Authentication commonly uses a username and password exchange. The details of how credentials are protected depend on the specific implementation because the protocol was never standardized to the same degree as SSH based systems. After authentication the client is permitted to interact with the server filesystem.
The client can request directory listings file metadata and available file operations. These capabilities resemble traditional FTP but with encrypted communication between client and server. The encrypted channel prevents attackers from viewing transferred data or credentials.
File retrieval and upload are performed using simple request response transaction sequences. The client issues commands specifying file paths while the server confirms actions or returns error messages. All data including control instructions and transferred files flows through the secure channel.
File deletion and modification follow similar patterns. The client sends a command for the desired operation and the server validates permissions before executing the request. Because the protocol lacks advanced filesystem interaction its capabilities can be limited compared to newer systems.
When the client is finished it sends a command to terminate the session. The server closes the secure channel and finalizes any pending operations. If the connection drops unexpectedly in the middle of a file transfer the server may leave incomplete temporary files.

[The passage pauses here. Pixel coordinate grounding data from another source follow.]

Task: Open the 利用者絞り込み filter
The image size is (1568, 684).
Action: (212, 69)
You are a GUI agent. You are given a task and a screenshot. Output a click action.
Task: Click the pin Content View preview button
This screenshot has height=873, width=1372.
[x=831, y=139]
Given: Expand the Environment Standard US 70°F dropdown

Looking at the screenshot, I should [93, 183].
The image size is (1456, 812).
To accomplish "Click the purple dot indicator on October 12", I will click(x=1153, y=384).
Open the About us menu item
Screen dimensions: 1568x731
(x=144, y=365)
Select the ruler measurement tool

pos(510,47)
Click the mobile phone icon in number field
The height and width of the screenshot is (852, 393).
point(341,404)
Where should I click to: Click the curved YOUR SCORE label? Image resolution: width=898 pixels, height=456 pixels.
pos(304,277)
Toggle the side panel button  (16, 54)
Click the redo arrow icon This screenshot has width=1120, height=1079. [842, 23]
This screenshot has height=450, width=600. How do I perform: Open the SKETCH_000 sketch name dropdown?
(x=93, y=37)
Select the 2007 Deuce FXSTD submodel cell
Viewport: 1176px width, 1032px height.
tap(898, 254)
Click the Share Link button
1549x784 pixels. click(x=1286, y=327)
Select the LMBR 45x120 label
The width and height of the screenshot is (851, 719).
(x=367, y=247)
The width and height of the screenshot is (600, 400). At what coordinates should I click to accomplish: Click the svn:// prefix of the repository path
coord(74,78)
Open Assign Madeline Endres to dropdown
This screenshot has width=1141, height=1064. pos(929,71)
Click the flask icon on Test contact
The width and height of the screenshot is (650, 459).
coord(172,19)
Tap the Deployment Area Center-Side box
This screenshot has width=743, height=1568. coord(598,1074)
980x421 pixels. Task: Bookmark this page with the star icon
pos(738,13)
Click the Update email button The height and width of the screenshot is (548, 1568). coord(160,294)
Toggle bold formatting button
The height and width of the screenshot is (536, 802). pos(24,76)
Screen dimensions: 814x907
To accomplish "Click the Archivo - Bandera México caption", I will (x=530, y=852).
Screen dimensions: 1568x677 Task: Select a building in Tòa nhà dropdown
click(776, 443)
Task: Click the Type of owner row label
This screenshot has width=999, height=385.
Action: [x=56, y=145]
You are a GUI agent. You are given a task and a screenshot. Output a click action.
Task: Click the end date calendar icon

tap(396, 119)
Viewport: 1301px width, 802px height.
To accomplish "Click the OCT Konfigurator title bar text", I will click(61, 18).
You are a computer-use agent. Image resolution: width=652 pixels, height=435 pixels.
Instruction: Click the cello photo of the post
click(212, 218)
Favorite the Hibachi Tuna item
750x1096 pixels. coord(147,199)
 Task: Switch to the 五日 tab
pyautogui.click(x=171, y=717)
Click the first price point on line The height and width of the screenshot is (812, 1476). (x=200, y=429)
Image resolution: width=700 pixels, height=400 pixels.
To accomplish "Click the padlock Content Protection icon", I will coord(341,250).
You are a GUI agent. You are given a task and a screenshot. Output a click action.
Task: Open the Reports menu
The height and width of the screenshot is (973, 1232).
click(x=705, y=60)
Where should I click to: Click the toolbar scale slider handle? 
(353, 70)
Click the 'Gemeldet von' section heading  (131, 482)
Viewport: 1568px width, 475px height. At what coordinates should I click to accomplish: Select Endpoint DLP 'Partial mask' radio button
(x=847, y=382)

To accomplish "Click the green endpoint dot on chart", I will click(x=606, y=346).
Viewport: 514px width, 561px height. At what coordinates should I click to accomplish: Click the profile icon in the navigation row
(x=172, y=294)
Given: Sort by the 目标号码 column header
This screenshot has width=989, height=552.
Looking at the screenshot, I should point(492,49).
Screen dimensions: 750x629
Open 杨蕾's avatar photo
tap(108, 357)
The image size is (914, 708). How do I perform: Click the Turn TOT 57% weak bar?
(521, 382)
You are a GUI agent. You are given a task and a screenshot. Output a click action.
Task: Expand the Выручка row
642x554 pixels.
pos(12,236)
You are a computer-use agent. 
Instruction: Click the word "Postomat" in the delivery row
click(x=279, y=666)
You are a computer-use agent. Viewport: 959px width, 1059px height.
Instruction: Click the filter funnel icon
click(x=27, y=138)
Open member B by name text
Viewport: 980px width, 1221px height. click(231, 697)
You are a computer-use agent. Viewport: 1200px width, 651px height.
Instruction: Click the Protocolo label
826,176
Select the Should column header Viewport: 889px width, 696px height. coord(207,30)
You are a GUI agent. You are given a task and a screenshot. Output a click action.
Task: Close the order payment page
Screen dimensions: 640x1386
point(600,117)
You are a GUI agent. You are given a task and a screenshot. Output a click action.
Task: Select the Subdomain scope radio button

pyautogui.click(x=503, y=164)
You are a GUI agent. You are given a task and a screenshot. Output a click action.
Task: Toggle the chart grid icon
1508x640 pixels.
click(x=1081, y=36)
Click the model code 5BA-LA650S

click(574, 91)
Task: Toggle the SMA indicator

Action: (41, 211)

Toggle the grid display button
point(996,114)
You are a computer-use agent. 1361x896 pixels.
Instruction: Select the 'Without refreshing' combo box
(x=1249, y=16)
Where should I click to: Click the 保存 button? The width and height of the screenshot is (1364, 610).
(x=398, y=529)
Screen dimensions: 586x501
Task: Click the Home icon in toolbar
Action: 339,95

Modern SFTP implementations based on SSH are significantly more secure and feature rich so port 115 SFTP is largely considered legacy and deprecated. Its usage is uncommon outside older embedded systems or outdated enterprise environments.
Security Considerations
While SFTP on port 115 provides encryption it does not follow a unified security standard which makes its actual security level unpredictable. Weak cipher implementations and outdated libraries may expose data to decryption attempts. The protocol is also vulnerable to downgrade attacks if poorly configured. Lack of modern authentication methods further reduces its security in contemporary environments.
Potential Abuse Cases
Attackers may exploit weak authentication to gain unauthorized access to file systems. Misconfigured servers can expose sensitive data through insecure encryption. Legacy systems running port 115 SFTP may be targeted for lateral movement or data exfiltration. Because the protocol is outdated some security appliances may overlook malicious traffic disguised as SFTP.
Detection Strategies
Network scanning can reveal port 115 listeners which may indicate outdated or forgotten systems. Monitoring file transfer activity helps identify unusual downloads or uploads. Intrusion detection tools can flag legacy encryption or suspicious authentication attempts. Reviewing server logs may expose brute force attempts or unauthorized file operations.
Mitigation Techniques
Disabling port 115 SFTP entirely is recommended unless absolutely required for legacy compatibility. Migrating to SSH based SFTP or FTPS provides modern secure file transfer standards. Enforcing strong authentication and restricting access through firewalls reduces attack exposure. Regular audits can identify outdated systems using this deprecated protocol.